O segundo conto chama-se O biscoito de um milhão de ienes. É um conto aparentemente banal, afinal contos sobre casais existem aos milhares, mas alguns se manifestam como alta literatura (pensei agora em na Jhumpa Lahiri no conto Uma situação temporária, em que uma situação aparentemente banal descortina um universo de dores, sendo o casal também de pessoas deslocadas de sua cultura). Aqui temos um fragmento da vida de um casal japonês americanizado (essa abordagem, a da americanização, surge em vários trechos do livro): o sonho de consumo, numa sociedade cada vez mais capitalista, a utilização de um parque como metáfora para esse sonho, o parque como um sonho mesmo, em que a realidade por vezes se mistura com o conteúdo do sono/sonho, etc. Mas é o desfecho do conto que é brilhante: sem revelar exatamente o que o casal faz para poder juntar mais dinheiro do que o trabalho de cada um permite lhes dar, o narrador insinua que eles fazem um tipo de trabalho estranho. Após o término do trabalho haverá um “horror à luz do sol”, ou seja, onde e quando tudo poderia ser revelado, incluindo aí o tipo de relação desse casal com pessoas poderosas e obscuras. Em cada linha, o olhar perscrutador de Mishima. É uma narrativa genial, dessas que dariam uma aula incrível sobre escrita num curso de Literatura. Mishima é um autor de detalhes, audaciosos e perspicazes.

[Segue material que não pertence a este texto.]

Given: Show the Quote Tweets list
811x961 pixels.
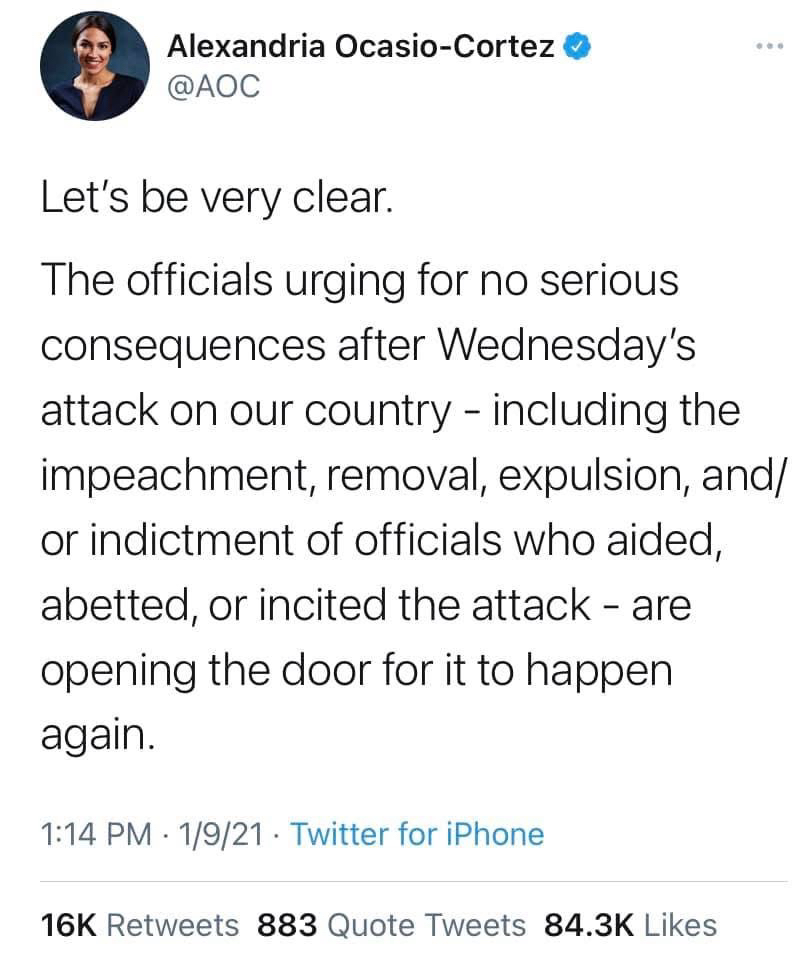Looking at the screenshot, I should tap(426, 925).
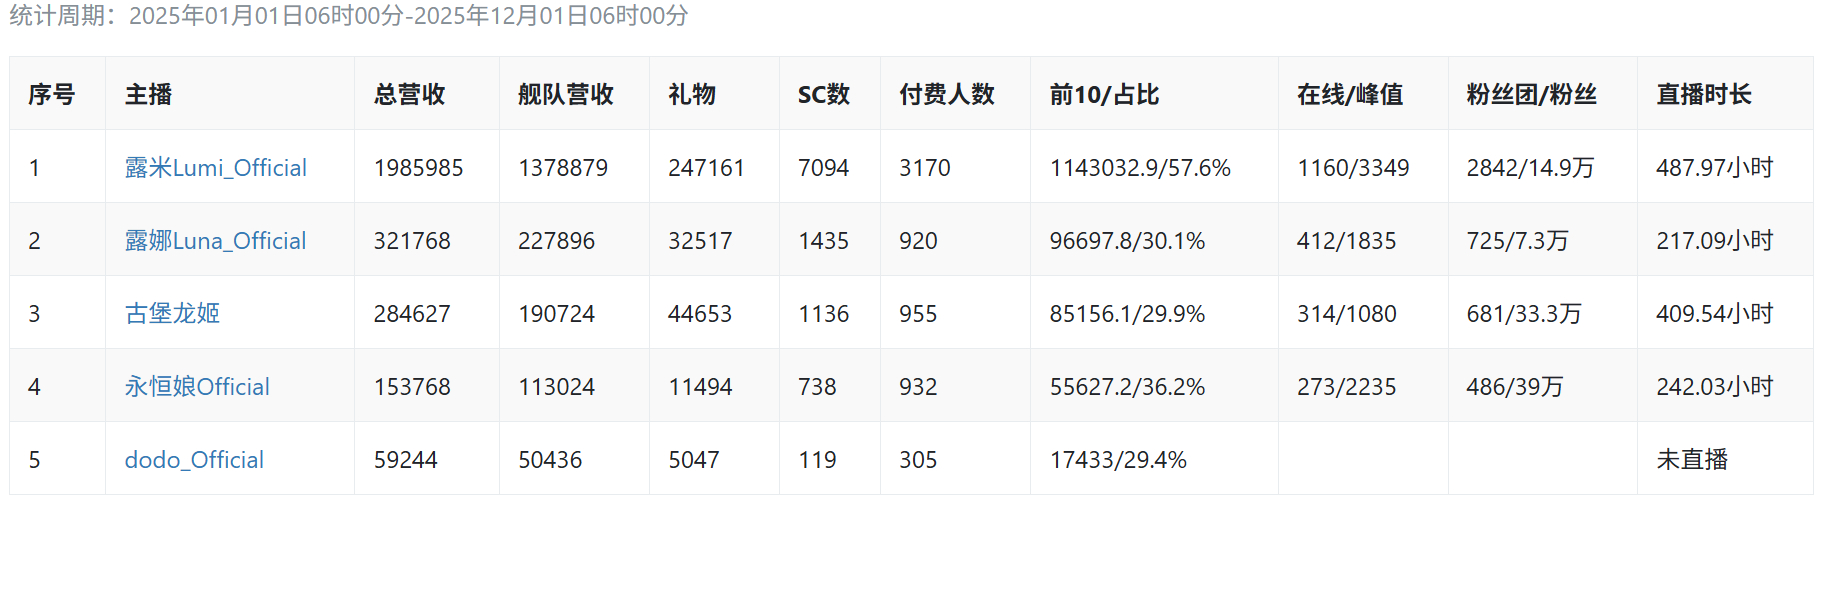The height and width of the screenshot is (615, 1824).
Task: Open 露娜Luna_Official streamer link
Action: (x=215, y=241)
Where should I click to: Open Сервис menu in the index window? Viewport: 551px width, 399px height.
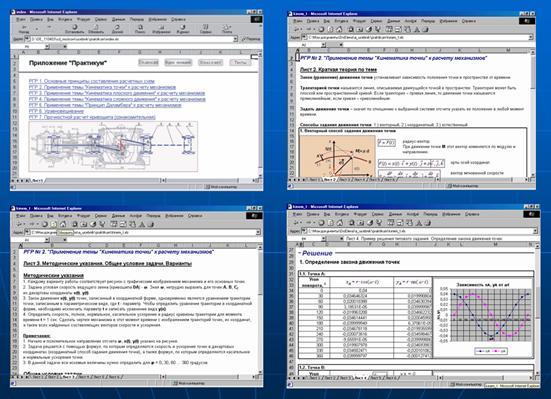tap(101, 19)
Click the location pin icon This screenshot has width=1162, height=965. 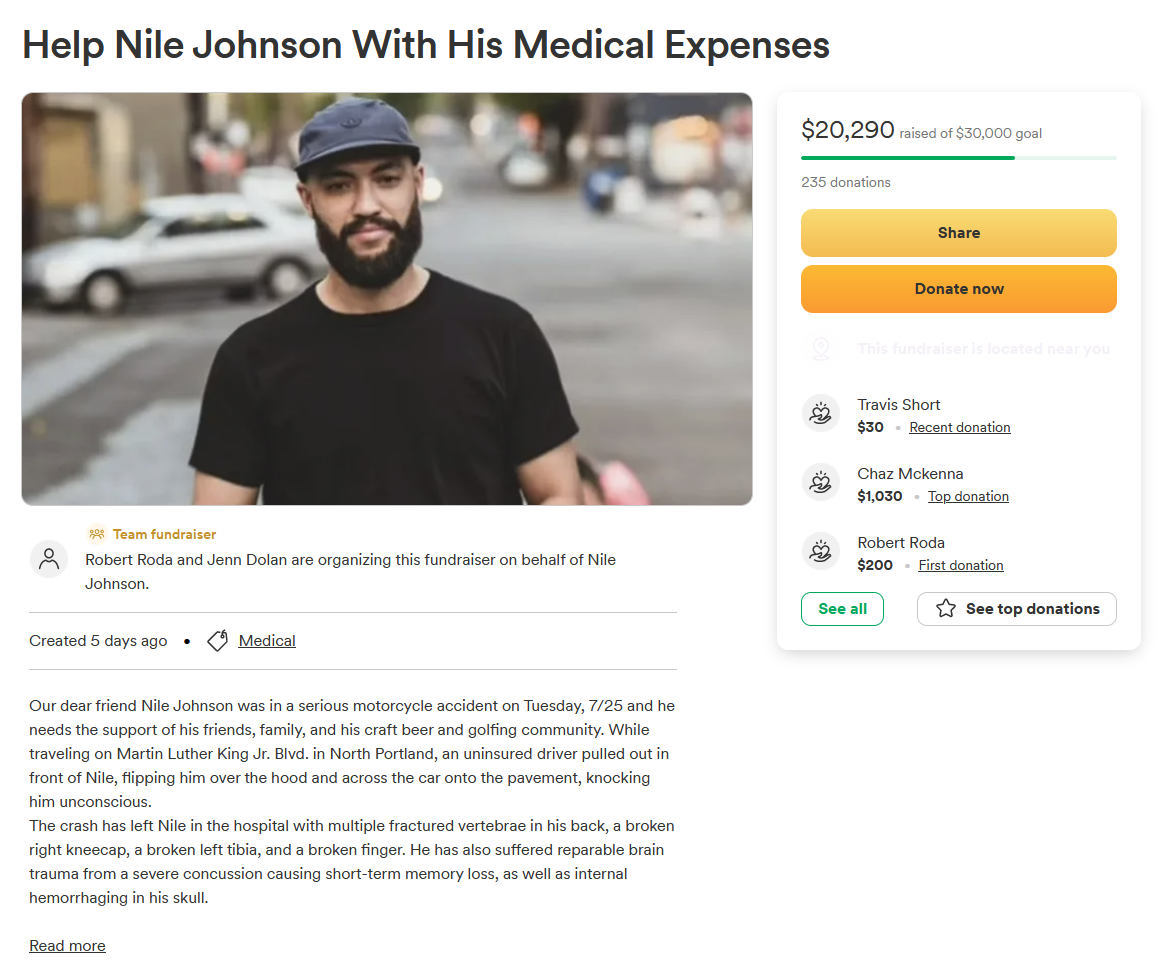pyautogui.click(x=821, y=349)
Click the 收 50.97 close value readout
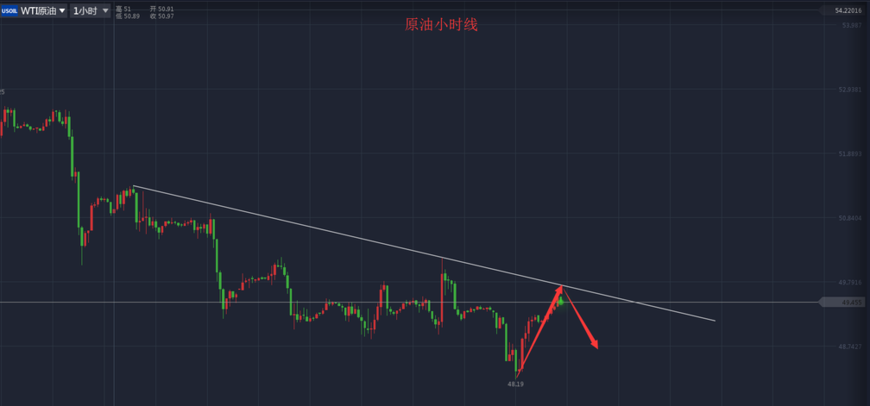This screenshot has width=870, height=406. click(x=161, y=16)
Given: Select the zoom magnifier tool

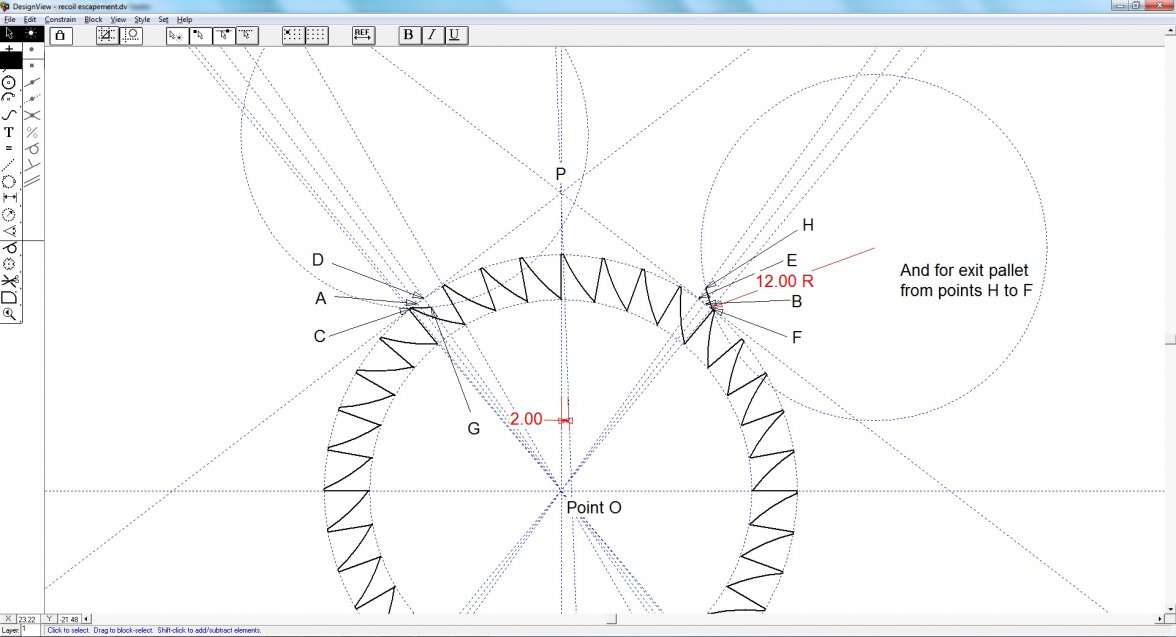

O terceiro conto chama-se A garrafa mágica e nenhum dos demais mostra tanto a preocupação do autor com os costumes ocidentais. Asaka, a mulher que encontra um antigo amigo/cliente em São Francisco, é mostrada quase como uma boneca, que seu benfeitor atual pode dominar e configurar como quiser. Seu benfeitor precisa ensinar a ela os detalhes da vida de uma mulher ocidental: como se maquiar e comer, como agir numa situação pública e o que colocar nos pés, e por aí vai. A pergunta que Mishima se faz aqui, muito espetacularmente, é: o que sobra do Oriente em alguém que se ocidentaliza? Nesse conto, também, se percebe uma situação muito comum nas obras de Mishima, que é a tensão sexual (e, claro, sempre a busca pelo belo, bela beleza, por aquilo que é considerado bonito e a razão que leva a essa identificação das coisas). Eu diria, igualmente, que há a dúvida (a menina seria filha de Kawase, o homem?). Mas o conto precisava de um mistério, ou de um elemento que o amarrasse: então, Mishima lança mão de uma garrafa mágica, elemento que poderia muito bem ser encontrado em um conto da tradição budista ou xintoísta (algo que dá ambiguidade nas narrativas pedagógicas budistas). Há muitos elementos da tradição na escrita de Mishima – e nem todos ficam claros para os leitores ocidentais, infelizmente.
O conto seguinte, O amor do homem santo de Shiga, é um exemplo inquietante do como Mishima lidava com textos da tradição. Trata-se de um trecho do Taiheiki, imensa coletânea de textos do século XIV, os quais narram eventos da guerra entre duas cortes, a do Norte e a do Sul. Talvez nenhuma outra obra de Mishima seja tão tributária da tradição que Kinkakuji, mas há muitos textos dele em que ele volta ao Japão medieval em particular ou a textos da longuíssima tradição japonesa, literária, histórica, religiosa. Chamo a atenção para a tensão entre o mundano e o sagrado, a beleza e a fealdade, a pureza e o mundo corrompido. Não pensaremos que o universo de Mishima é tão dicotômico desenhado assim, como pela mão de uma criança. Em verdade, ele mergulha profundamente nessa temática – e isso será visível nas chamadas obras maiores.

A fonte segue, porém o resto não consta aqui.